**ПРЕДОСТАВЛЕННЫЙ ТЕКСТ**.
Нести добро в мир. До последнего вздоха.

Геннадий Островский

Кинодраматург, автор сценариев фильмов «Русский рэгтайм», «Сочинение ко Дню Победы», «По имени Барон», «Любовник», «Бедные родственники» и других.


Когда пишут воспоминания о других, всегда пишут о себе.

Кем она была для меня? За что я ее любил? За ее голос? За шаль на плечах?

За то, что называла меня Геночкой?

На прощании в Доме кино жена одного из ее учеников сказала, что запомнила меня в роскошной норковой шубе до пят. Надо же, сказала она, вы меня не помните, а я вас запомнила, потому что в доме Л. В. на «Аэропорте» вы были в роскошной норковой шубе до пят, вот как живут сценаристы. Шуба и я, по ее воспоминаниям, случались лет двадцать назад. Я сказал, что у меня никогда не было норковой шубы, вообще шубы не могло быть, я никогда не носил шуб, один раз имел дело с галстуком – на свадьбе, и с бабочкой пару раз, на фестивальных дорожках, но так и не смог ее повязать. Но знакомая только лукаво смеялась, в смысле, чего уж теперь, не стоит оправдываться. Носили роскошную шубку, не стеснялись. Ну, ничего, бывает, мол, и похуже. Я на всякий случай даже перепроверил свой гардероб. Шуба мучила меня, не могла же эта знакомая так очевидно ошибаться, и после перекрестных допросов семьи, родственников и друзей вспомнилось о полуперденчике из дохлого крысиного меха, единственном представителе разряда меховых, который только и мог на мне оказаться. И то только в годы учебы в Ростовской консерватории, задолго до моего приезда в Москву. Но другого объяснения не было.

Так и остался для нее в этой шубе. Сытый, успешный человек. Скорее всего, негодяй.

Память туманна, как сон сторожа на еврейском кладбище вблизи кожевенного завода.

Я помню ее голос. Он был хриплым и тягучим, как поезд, на котором она ехала в эвакуацию с мамой. Я помню, как она об этом рассказывала, сидя в кресле на той еще старой квартире на Смоленке, туда вели ступеньки и дверь на первом этаже деревянного флигеля. Сейчас там, кажется, поликлиника, это было лет тридцать назад. За ней была большая загадочная жизнь, она казалась мне красивой старухой, сейчас мне столько, сколько ей тогда.

В этой ее квартире я оказался благодаря случайности, но, как часто бывает, решающей и бесповоротной. Она любила рассказывать об этом – как случайно прочла мою вступительную работу во ВГИК, когда случайно зашла в кабинет, где другой мастер откинул работу в ворох других со словами: «Какая-то антисоветская ерунда». И она сказала: «Дайте посмотреть».

**ПРЕДОСТАВЛЕННЫЙ МАТЕРИАЛ**.
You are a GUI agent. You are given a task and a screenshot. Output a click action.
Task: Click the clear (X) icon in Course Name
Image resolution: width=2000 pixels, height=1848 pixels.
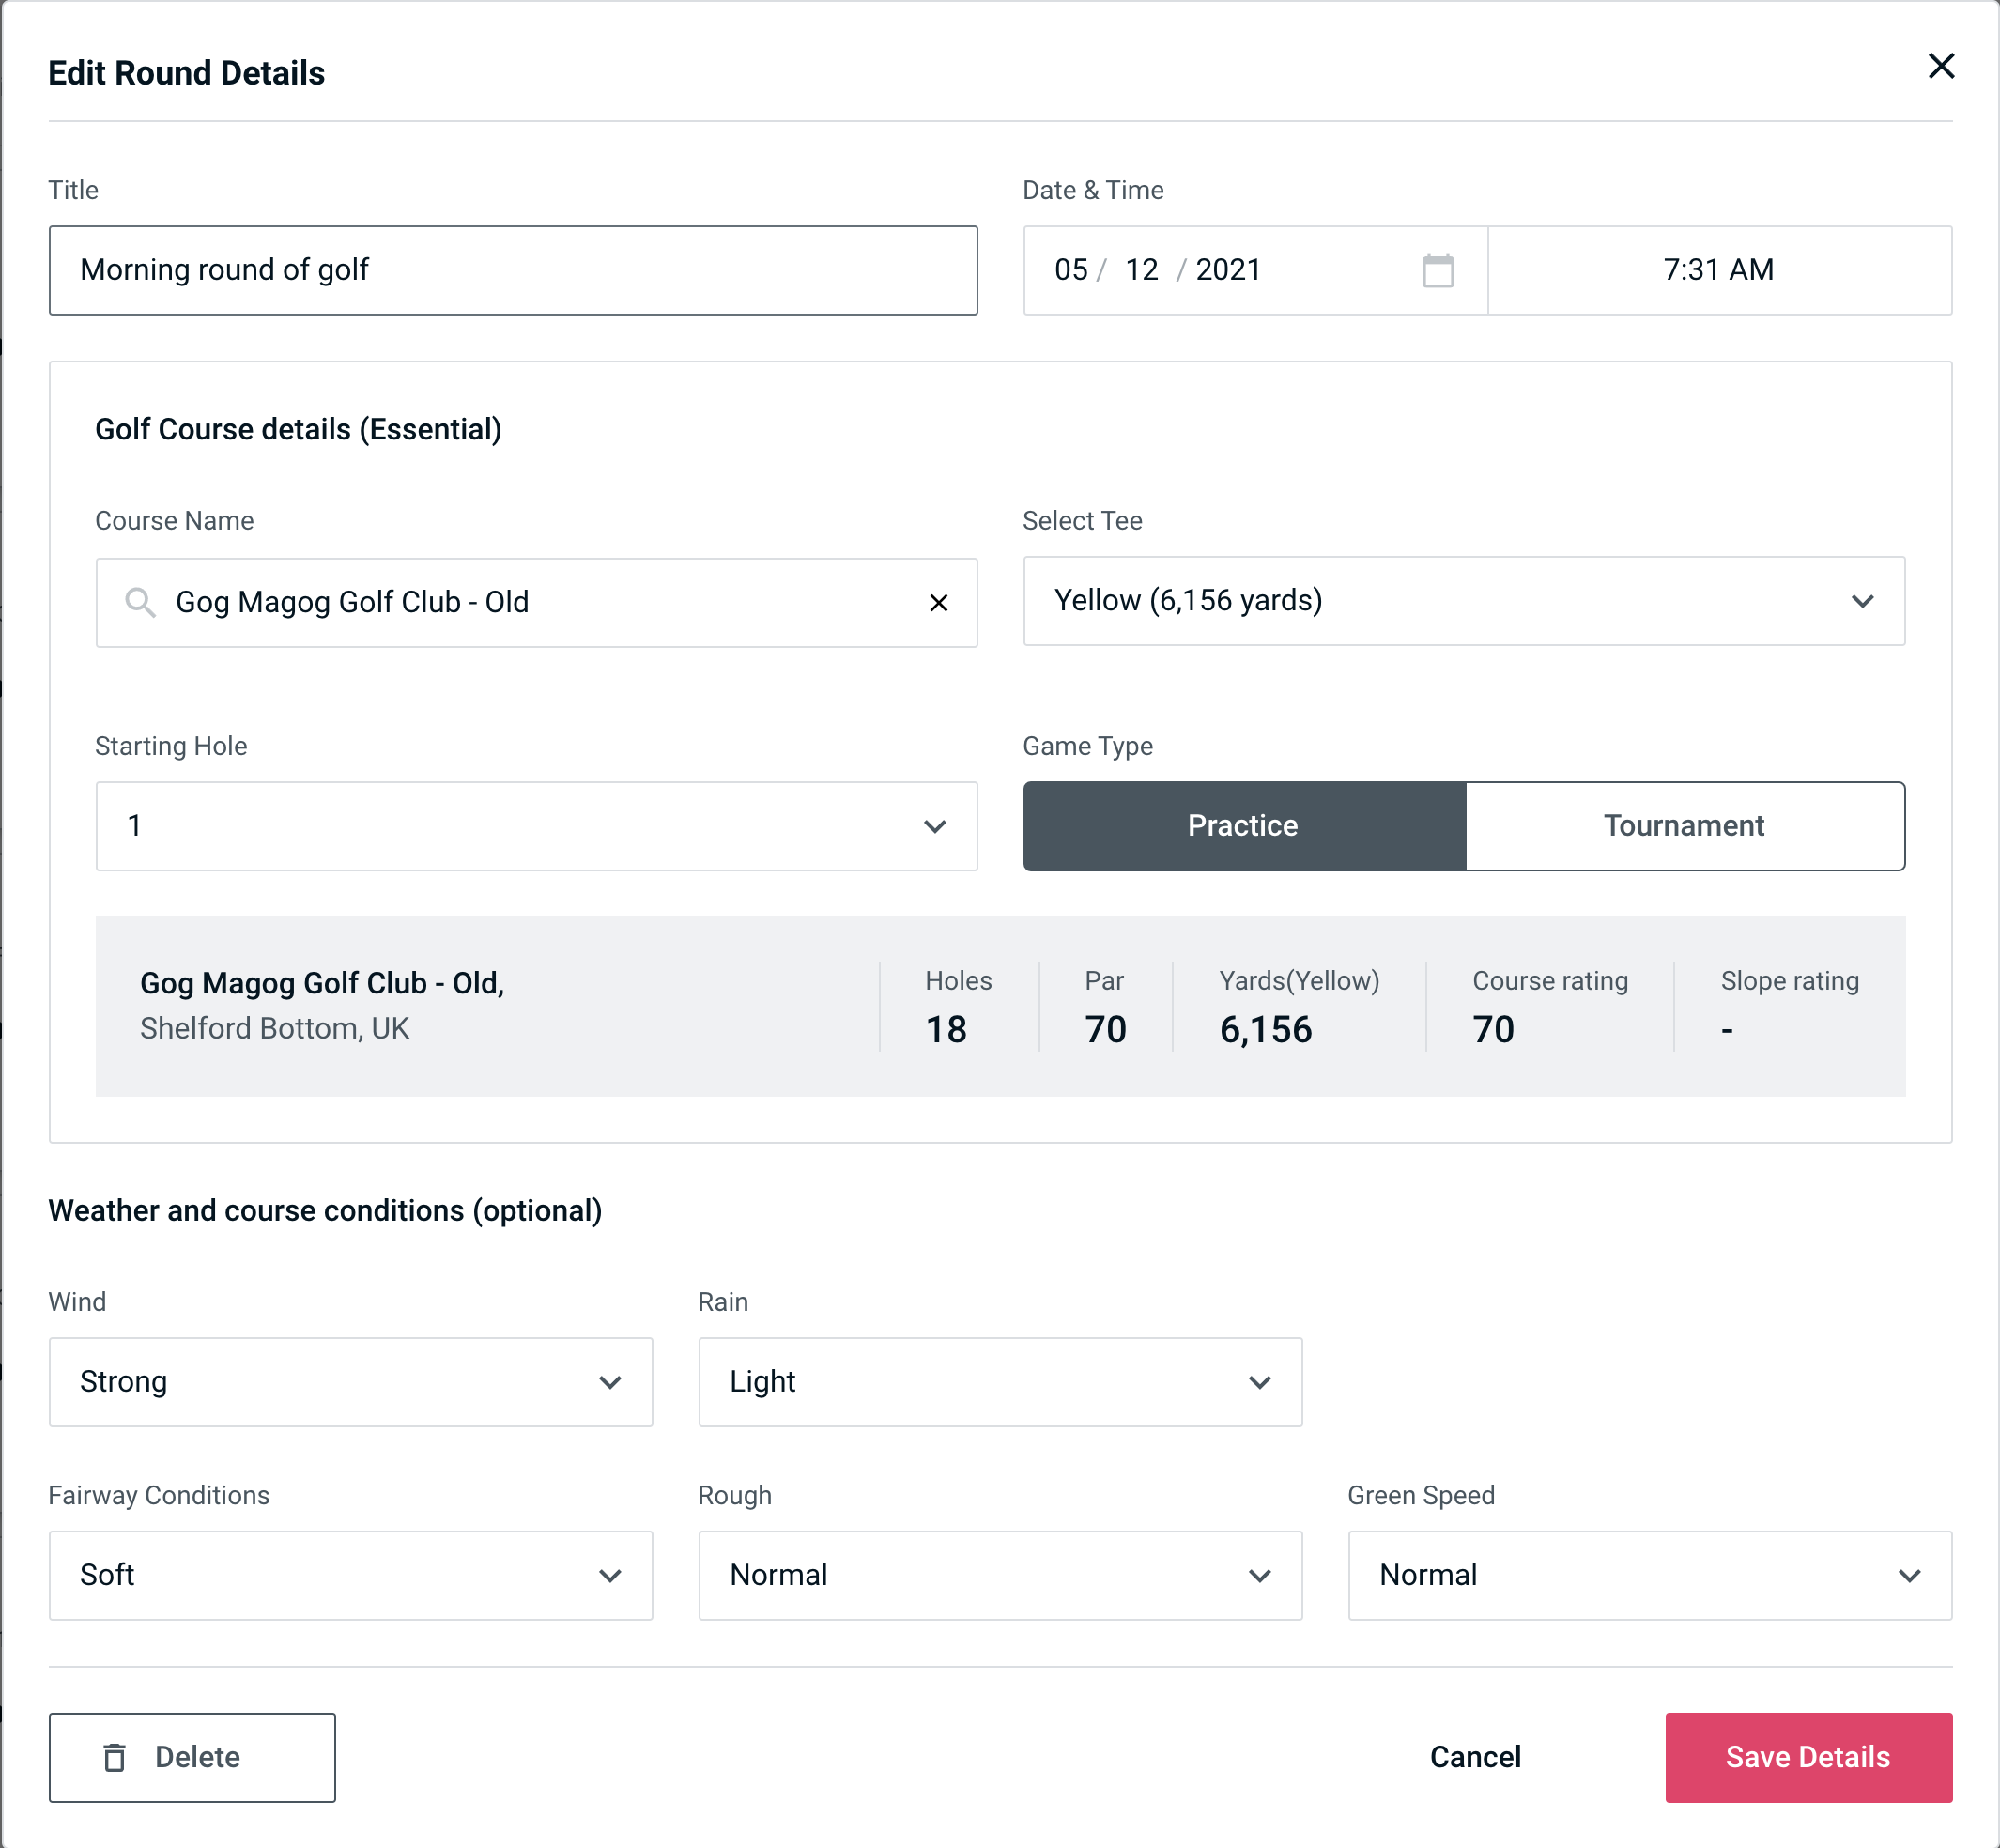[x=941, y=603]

**ЗАДАНИЯ**.
a) Перечислите все фильмы, которые названы в тексте воспоминаний.
b) Подхватите текст воспоминаний вслед за его последней фразой и продолжите повествование.
Материал никак не связан с текстом воспоминаний.

**ОТВЕТЫ**.
a) «Русский рэгтайм», «Сочинение ко Дню Победы», «По имени Барон», «Любовник», «Бедные родственники».

b)
Антисоветского в той работе могло быть только то, что там присутствовал ростовский кордебалет, где я тогда работал на подыгрышах. Текст назывался «Пять монологов о джазе» и был написан в перерыве между номерами варьете в гримерке гостиницы «Ростов». За другое автора хвалить, думаю, было нечего, но так я оказался в ее мастерской заочного отделения ВГИКа, в мастерской Валуцкого и Голубкиной. В именах мастеров я был тогда так же несведущ, как мои товарищи по работе, которые считали ее той самой актрисой и исполнительницей песен в фильме «Гусарская баллада».

Я иногда думал, как бы сложилась моя жизнь, если бы тот мастер откинул мою работу чуть раньше, чем она вошла, или откинул молча, или с другими словами, или если бы она задержалась в коридоре ВГИКа. Написал бы ли я после этого хоть что-нибудь, кроме быстрых нотных партий для альт-саксофона или темок для джем-сейшенов. Возможно, я бы умер в сочинском ресторане жирный от алкоголизма или не умер бы со своими друзьями в Америке, куда они уехали, и до сих пор работал бы водителем грузовика. Она изменила мою жизнь, я продал свой саксофон «Кон» за 650 рублей и стал сценаристом.

Я сидел тогда в ее комнате на Смоленке и не знал, как мне повезло. Я как-то сразу попал в круг ее близких и друзей, пусть не близко, по касательной, в эту квартиру на Смоленке, а потом и на Аэропорте, куда она переехала, и еще не понимал, что мне уникально повезло оказаться в ее жизни или рядом с ней, не только потому, что она взяла на себя заботу обо мне, но и потому, что я попал в среду. Уникальную среду людей и отношений, в которую никогда бы не попал без нее. Ни за какие деньги и коврижки.

Сейчас, когда я общаюсь с молодыми людьми из мира, как они сами называют, киноиндустрии, я их жалею, потому что они этого не знали и не узнают уже никогда, бедные люди. Я ничем не смогу им помочь в этом. У нас сегодня уже нет никакой среды.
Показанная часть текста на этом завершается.